- **YOUR GOAL**
Could you filter the data below down to the lines that hold the word "screenshot"?

- **INPUT RECORDS**
********

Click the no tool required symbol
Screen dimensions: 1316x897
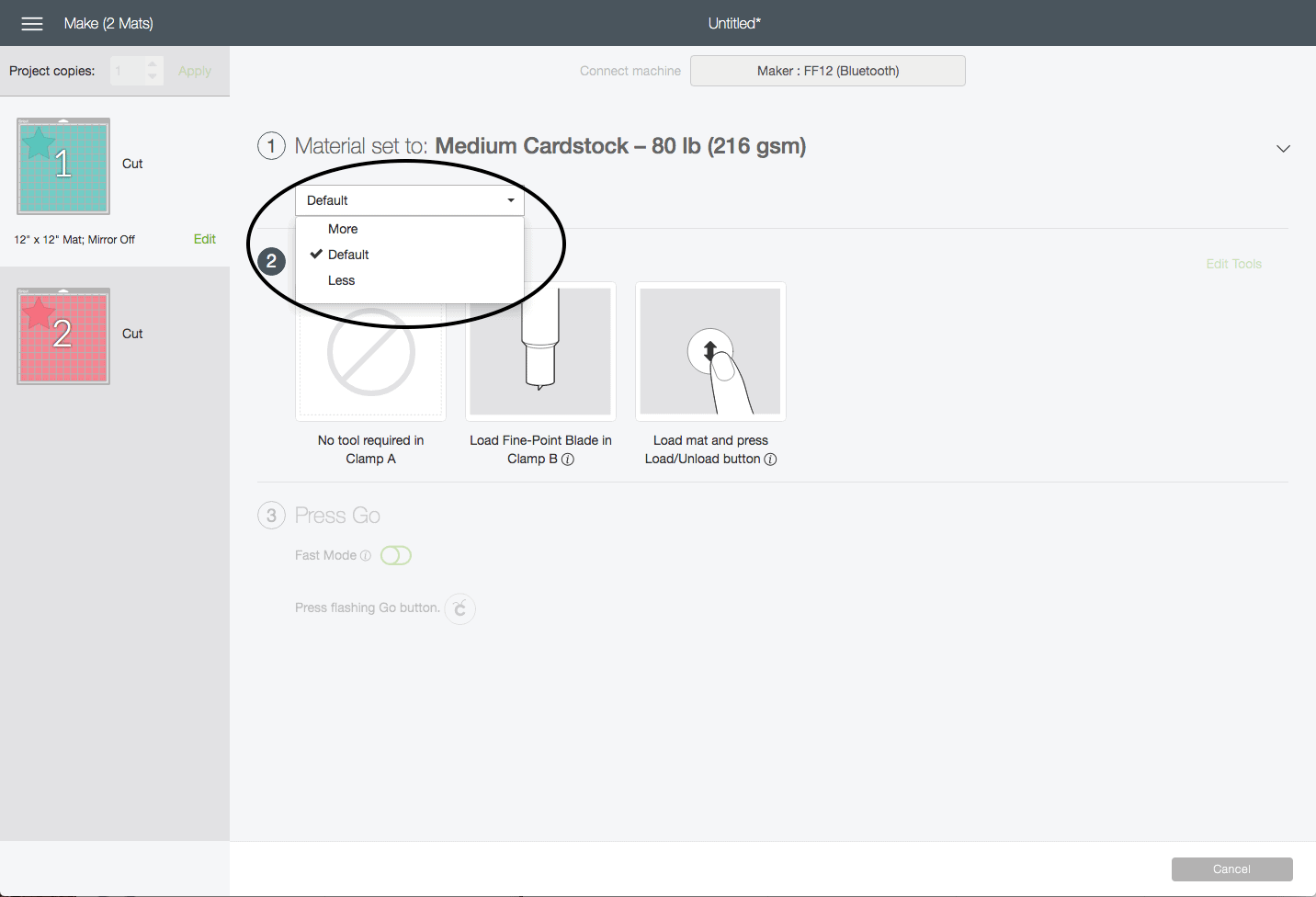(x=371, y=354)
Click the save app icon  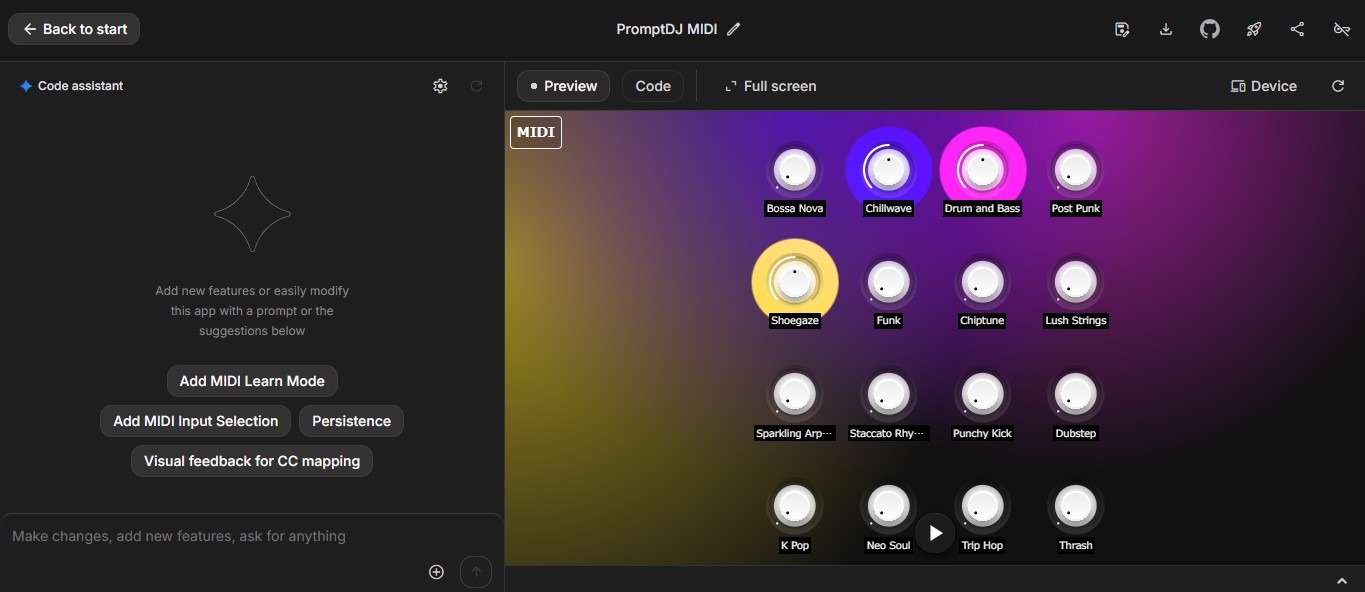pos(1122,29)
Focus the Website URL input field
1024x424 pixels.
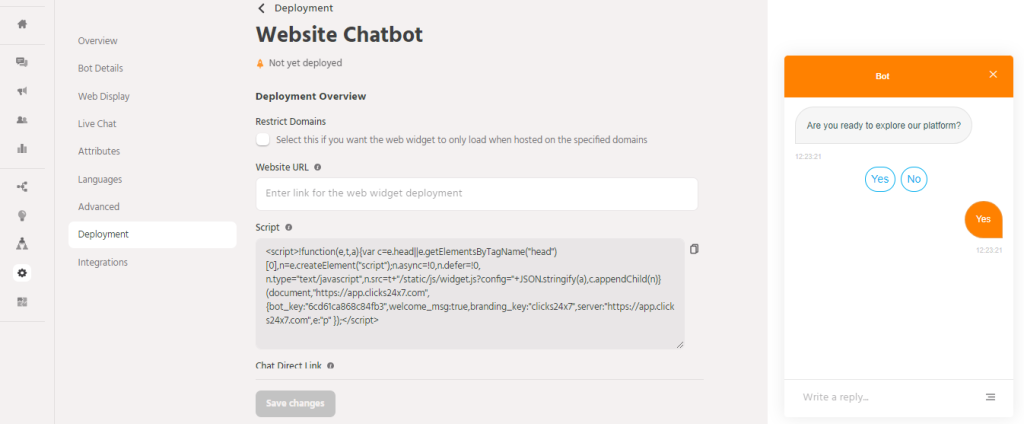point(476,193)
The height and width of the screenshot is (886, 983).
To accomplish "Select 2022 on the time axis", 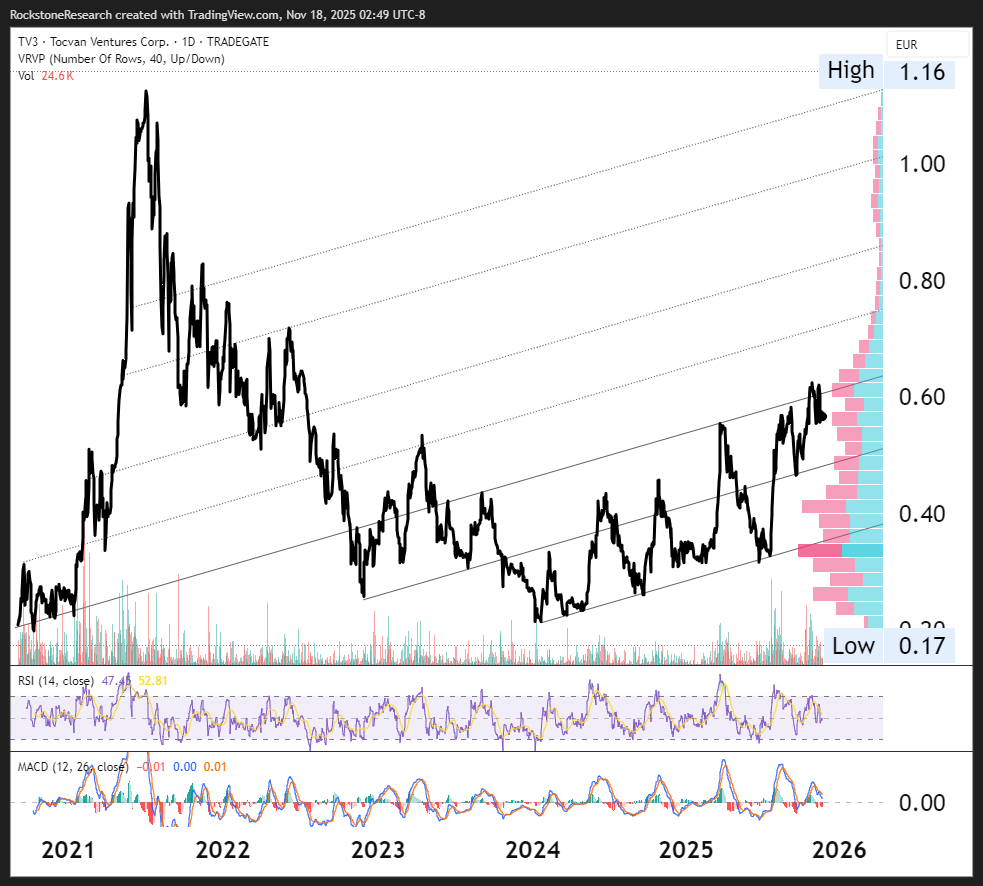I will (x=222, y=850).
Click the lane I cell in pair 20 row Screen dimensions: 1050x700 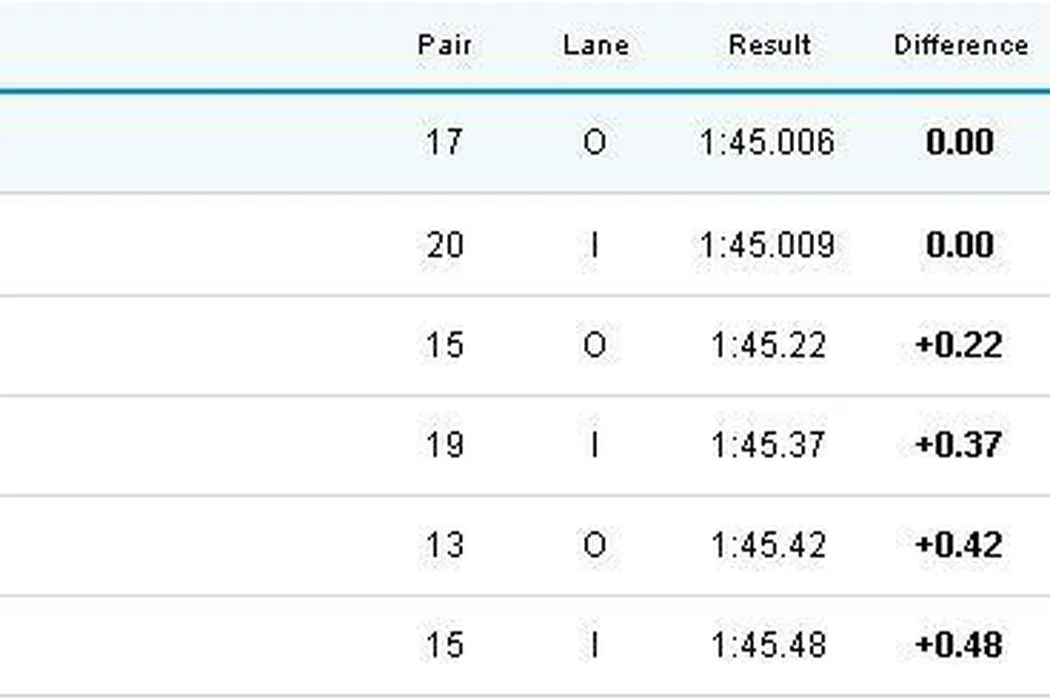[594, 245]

********

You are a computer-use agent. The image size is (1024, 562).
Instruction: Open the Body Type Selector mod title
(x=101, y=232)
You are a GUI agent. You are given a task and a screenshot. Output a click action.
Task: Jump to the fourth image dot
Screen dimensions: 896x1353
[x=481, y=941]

********

- **SOLUTION TO THE PROBLEM**
The height and width of the screenshot is (886, 983).
You are a GUI agent. You are given a task and a screenshot. Output a click action.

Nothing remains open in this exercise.